→ EXERCISE DIRECTIONS: Line by line, output the data that follows exactly as written.

→ INPUT DATA:
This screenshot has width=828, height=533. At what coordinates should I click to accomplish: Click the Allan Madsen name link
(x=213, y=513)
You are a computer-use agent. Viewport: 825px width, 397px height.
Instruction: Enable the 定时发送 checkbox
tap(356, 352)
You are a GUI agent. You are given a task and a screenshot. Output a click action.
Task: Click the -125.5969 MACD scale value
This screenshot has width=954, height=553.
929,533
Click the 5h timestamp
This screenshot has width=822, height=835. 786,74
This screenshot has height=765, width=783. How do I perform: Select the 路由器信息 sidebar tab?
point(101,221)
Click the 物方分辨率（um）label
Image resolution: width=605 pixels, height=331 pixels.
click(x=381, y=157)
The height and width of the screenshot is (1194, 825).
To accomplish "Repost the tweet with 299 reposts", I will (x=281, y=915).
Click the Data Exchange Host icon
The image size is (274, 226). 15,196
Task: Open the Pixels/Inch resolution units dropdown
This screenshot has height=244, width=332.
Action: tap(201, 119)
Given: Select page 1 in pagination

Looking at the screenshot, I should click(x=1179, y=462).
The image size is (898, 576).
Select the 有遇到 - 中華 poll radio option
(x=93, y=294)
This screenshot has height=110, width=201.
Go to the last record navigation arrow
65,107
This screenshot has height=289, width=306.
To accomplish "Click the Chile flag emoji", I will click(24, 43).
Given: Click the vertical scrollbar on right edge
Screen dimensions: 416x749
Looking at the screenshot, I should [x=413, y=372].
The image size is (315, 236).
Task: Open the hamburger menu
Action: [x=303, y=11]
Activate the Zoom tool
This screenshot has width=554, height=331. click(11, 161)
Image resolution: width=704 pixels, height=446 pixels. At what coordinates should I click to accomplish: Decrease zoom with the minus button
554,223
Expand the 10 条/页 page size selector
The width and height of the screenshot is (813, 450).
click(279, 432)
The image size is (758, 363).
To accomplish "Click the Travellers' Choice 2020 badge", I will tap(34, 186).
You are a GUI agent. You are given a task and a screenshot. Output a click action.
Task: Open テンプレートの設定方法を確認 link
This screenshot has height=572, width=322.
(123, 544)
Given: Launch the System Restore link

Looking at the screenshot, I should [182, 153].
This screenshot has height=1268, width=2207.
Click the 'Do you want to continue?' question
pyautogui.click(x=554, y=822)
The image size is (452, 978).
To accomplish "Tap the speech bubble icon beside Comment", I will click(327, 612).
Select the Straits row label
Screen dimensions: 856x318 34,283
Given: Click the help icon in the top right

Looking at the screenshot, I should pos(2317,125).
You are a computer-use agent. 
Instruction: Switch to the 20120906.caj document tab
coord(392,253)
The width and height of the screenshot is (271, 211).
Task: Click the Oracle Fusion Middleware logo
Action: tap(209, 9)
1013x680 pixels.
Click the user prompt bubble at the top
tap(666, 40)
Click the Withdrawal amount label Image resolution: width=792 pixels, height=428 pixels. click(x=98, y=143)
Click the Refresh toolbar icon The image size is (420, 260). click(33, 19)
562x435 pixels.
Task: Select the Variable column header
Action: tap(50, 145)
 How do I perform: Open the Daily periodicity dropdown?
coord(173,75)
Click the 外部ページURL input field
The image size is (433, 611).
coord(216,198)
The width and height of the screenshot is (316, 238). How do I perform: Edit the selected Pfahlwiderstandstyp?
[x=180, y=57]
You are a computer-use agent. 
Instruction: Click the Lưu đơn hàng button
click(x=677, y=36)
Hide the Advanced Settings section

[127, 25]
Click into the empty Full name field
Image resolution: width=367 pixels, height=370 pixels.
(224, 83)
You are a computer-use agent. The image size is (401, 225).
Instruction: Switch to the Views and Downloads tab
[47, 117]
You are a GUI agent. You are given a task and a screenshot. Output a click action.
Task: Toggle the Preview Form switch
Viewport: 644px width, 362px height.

→ RESULT OF THE EXERCISE:
This screenshot has width=828, height=533. At what coordinates should I click to accomplish: Click the Allan Madsen name link
(x=213, y=513)
You are a computer-use agent. Viewport: 825px width, 397px height.
Instruction: Enable the 定时发送 checkbox
tap(356, 352)
You are a GUI agent. You are given a task and a screenshot. Output a click action.
Task: Click the -125.5969 MACD scale value
This screenshot has width=954, height=553.
929,533
Click the 5h timestamp
This screenshot has width=822, height=835. 786,74
This screenshot has height=765, width=783. How do I perform: Select the 路由器信息 sidebar tab?
point(101,221)
Click the 物方分辨率（um）label
Image resolution: width=605 pixels, height=331 pixels.
click(x=381, y=157)
The height and width of the screenshot is (1194, 825).
To accomplish "Repost the tweet with 299 reposts", I will (x=281, y=915).
Click the Data Exchange Host icon
The image size is (274, 226). 15,196
Task: Open the Pixels/Inch resolution units dropdown
This screenshot has height=244, width=332.
Action: tap(201, 119)
Given: Select page 1 in pagination

Looking at the screenshot, I should click(x=1179, y=462).
The image size is (898, 576).
Select the 有遇到 - 中華 poll radio option
(x=93, y=294)
This screenshot has height=110, width=201.
Go to the last record navigation arrow
65,107
This screenshot has height=289, width=306.
To accomplish "Click the Chile flag emoji", I will click(24, 43).
Given: Click the vertical scrollbar on right edge
Screen dimensions: 416x749
Looking at the screenshot, I should [x=413, y=372].
The image size is (315, 236).
Task: Open the hamburger menu
Action: [x=303, y=11]
Activate the Zoom tool
This screenshot has width=554, height=331. click(11, 161)
Image resolution: width=704 pixels, height=446 pixels. At what coordinates should I click to accomplish: Decrease zoom with the minus button
554,223
Expand the 10 条/页 page size selector
The width and height of the screenshot is (813, 450).
click(279, 432)
The image size is (758, 363).
To accomplish "Click the Travellers' Choice 2020 badge", I will tap(34, 186).
You are a GUI agent. You are given a task and a screenshot. Output a click action.
Task: Open テンプレートの設定方法を確認 link
This screenshot has height=572, width=322.
(123, 544)
Given: Launch the System Restore link

Looking at the screenshot, I should [182, 153].
This screenshot has height=1268, width=2207.
Click the 'Do you want to continue?' question
pyautogui.click(x=554, y=822)
The image size is (452, 978).
To accomplish "Tap the speech bubble icon beside Comment", I will click(327, 612).
Select the Straits row label
Screen dimensions: 856x318 34,283
Given: Click the help icon in the top right

Looking at the screenshot, I should pos(2317,125).
You are a computer-use agent. 
Instruction: Switch to the 20120906.caj document tab
coord(392,253)
The width and height of the screenshot is (271, 211).
Task: Click the Oracle Fusion Middleware logo
Action: tap(209, 9)
1013x680 pixels.
Click the user prompt bubble at the top
tap(666, 40)
Click the Withdrawal amount label Image resolution: width=792 pixels, height=428 pixels. click(x=98, y=143)
Click the Refresh toolbar icon The image size is (420, 260). click(33, 19)
562x435 pixels.
Task: Select the Variable column header
Action: tap(50, 145)
 How do I perform: Open the Daily periodicity dropdown?
coord(173,75)
Click the 外部ページURL input field
The image size is (433, 611).
coord(216,198)
The width and height of the screenshot is (316, 238). How do I perform: Edit the selected Pfahlwiderstandstyp?
[x=180, y=57]
You are a computer-use agent. 
Instruction: Click the Lưu đơn hàng button
click(x=677, y=36)
Hide the Advanced Settings section

[127, 25]
Click into the empty Full name field
Image resolution: width=367 pixels, height=370 pixels.
(224, 83)
You are a computer-use agent. The image size is (401, 225).
Instruction: Switch to the Views and Downloads tab
[47, 117]
You are a GUI agent. You are given a task and a screenshot. Output a click action.
Task: Toggle the Preview Form switch
Viewport: 644px width, 362px height.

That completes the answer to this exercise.